Он показал на лошадей. Загнанные лошади жадно хватали губами снег и рассыпанное зерно.


С ходу обогнув мельницу, кони врезались в высокий сугроб. Дальше дороги не было.

— Все! Конец! — отчаянно крикнул Алеша, соскакивая с седла.

Перепуганный мельник, увидев возбужденных людей, захлопнул дверь.

Все спешились. Следом за Сашей беглецы решительно вошли в помещение.

Мельник угрюмо следил за ними.

Анастасия бессильно рухнула на лавку:

— Не могу больше…

Саша задвинул засов. Алеша подтащил тяжелую скамью к двери.

На столе красовался скупой и выразительный в своей лаконичности натюрморт — золотистая луковица, краюха ржаного хлеба, бутыль с мутноватой жидкостью.

Сбросив тяжелый плащ, Алеша выложил на стол несколько монет. Хозяин молча поставил перед ними кружки и крынку с молоком.

— Пей, — сказал Саша, пододвигая к Анастасии кружку.

Анастасия начала торопливо пить молоко.

— Не спеши, теперь у нас много времени, — усмехнулся Саша.

Анастасия удивленно округлила глаза и посмотрела в окно.

— Теперь Брильи не будет торопиться, — объяснил ей, нарезая хлеб, Алеша, — он понял, что мы в мышеловке. Он даст отдохнуть своим людям и только потом возьмется за нас.

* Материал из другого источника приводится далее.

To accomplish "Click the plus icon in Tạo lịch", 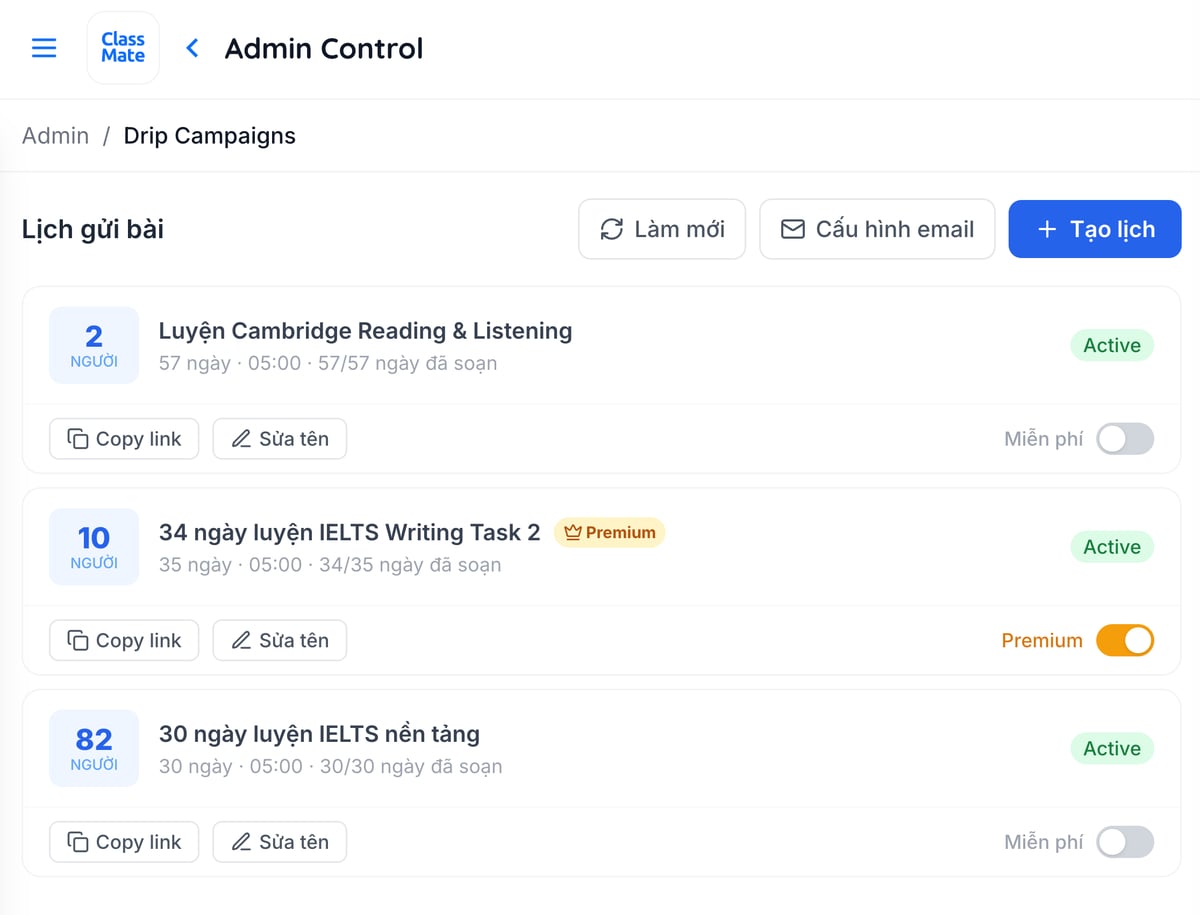I will (x=1047, y=229).
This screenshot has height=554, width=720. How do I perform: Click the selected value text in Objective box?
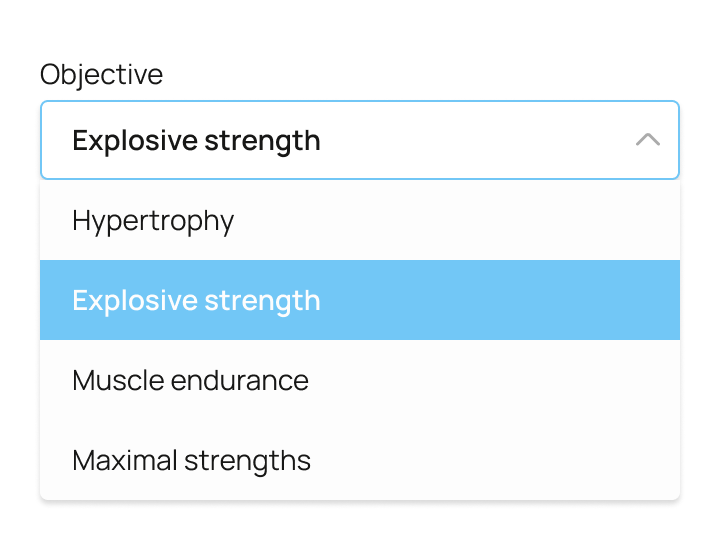pyautogui.click(x=196, y=140)
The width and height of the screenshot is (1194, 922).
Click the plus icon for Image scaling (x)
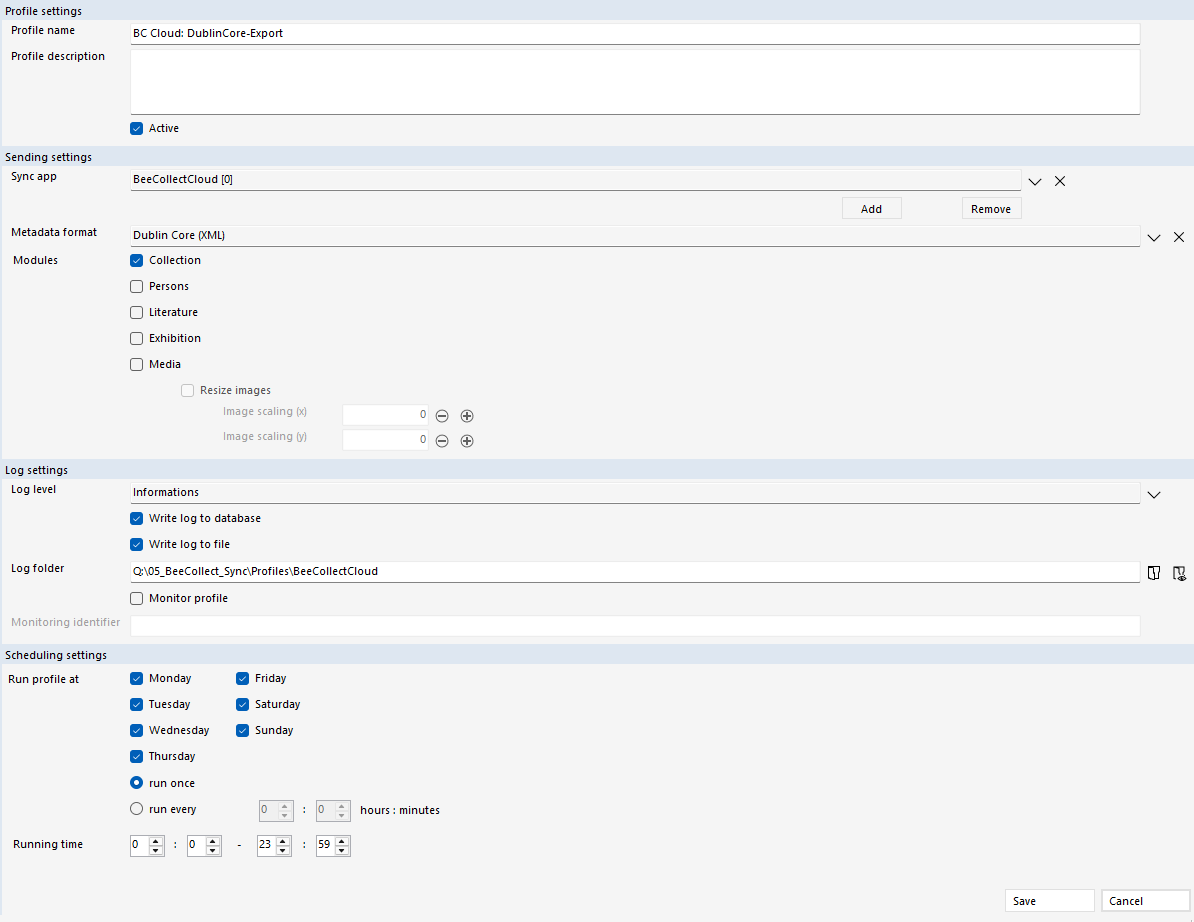(467, 415)
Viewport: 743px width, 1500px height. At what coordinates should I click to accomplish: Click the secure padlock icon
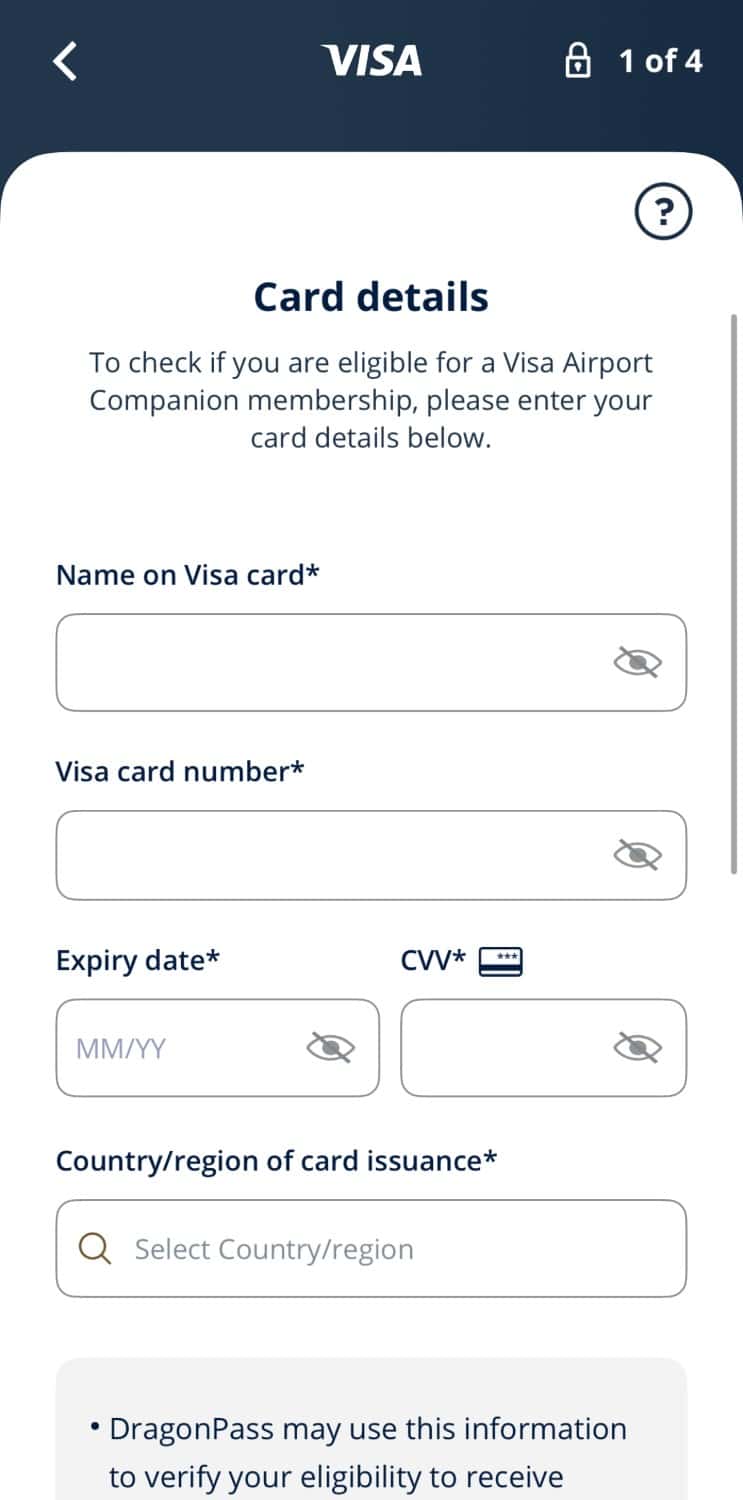point(577,61)
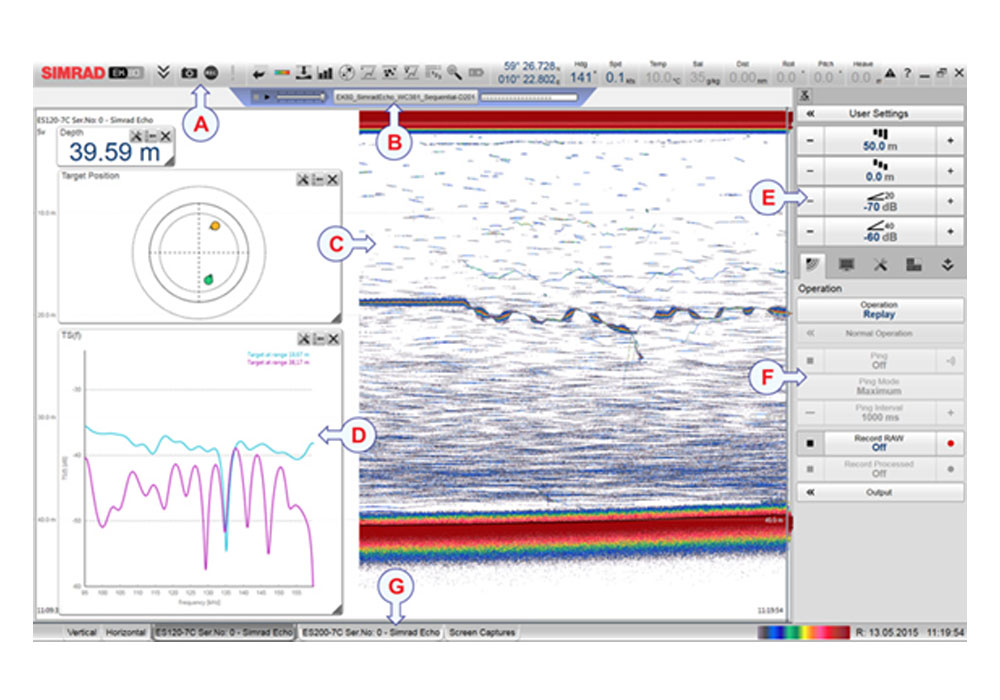Start RAW recording with red dot button
This screenshot has width=1000, height=700.
tap(949, 441)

— Он уверен, что герцогиня и ее дочь — с нами, и начнет торговаться.

Зачем ему лишние осложнения? сказал Саша.

— Сколько можно валять дурака? — возразил весело Алеша. — Рано или поздно он обнаружит обман и постарается избавиться от нас. — Алеша вдруг озорно запел:

«Не придешь ты ко мне на могилку…»

— А ты чего радуешься? — мрачно спросил Саша. — Мы, может быть, в самом деле Богу душу отдадим.

— Эх, Сашка! Побывал бы ты в моей шкуре! Что такое смерть рядом с позором? Когда человек чист, ему не страшно умереть!

— Брильи не посмеет… — Анастасия с ужасом смотрела на Алешу.

— Посме-ет. — Алеша с удовольствием уплетал хлеб. — Мы стали невольными свидетелями его игры и мешали ему. У него нет выбора.

— Так же, как и у нас. — Саша плеснул в кружку мутноватой жидкости. — Нам остается одно: морочить ему голову до первой пули. Когда он поймет, что его одурачили, Никита уже будет в Риге и расскажет все! А нам только этого и надо.

Алеша вздохнул:

— У Никиты нет никаких доказательств.


Церковь.

Руки священника опустили младенца в серебряную купель.

Младенец заулыбался и схватил священника за большой золотой крест.

Священник с ласковой улыбкой смотрел на младенца.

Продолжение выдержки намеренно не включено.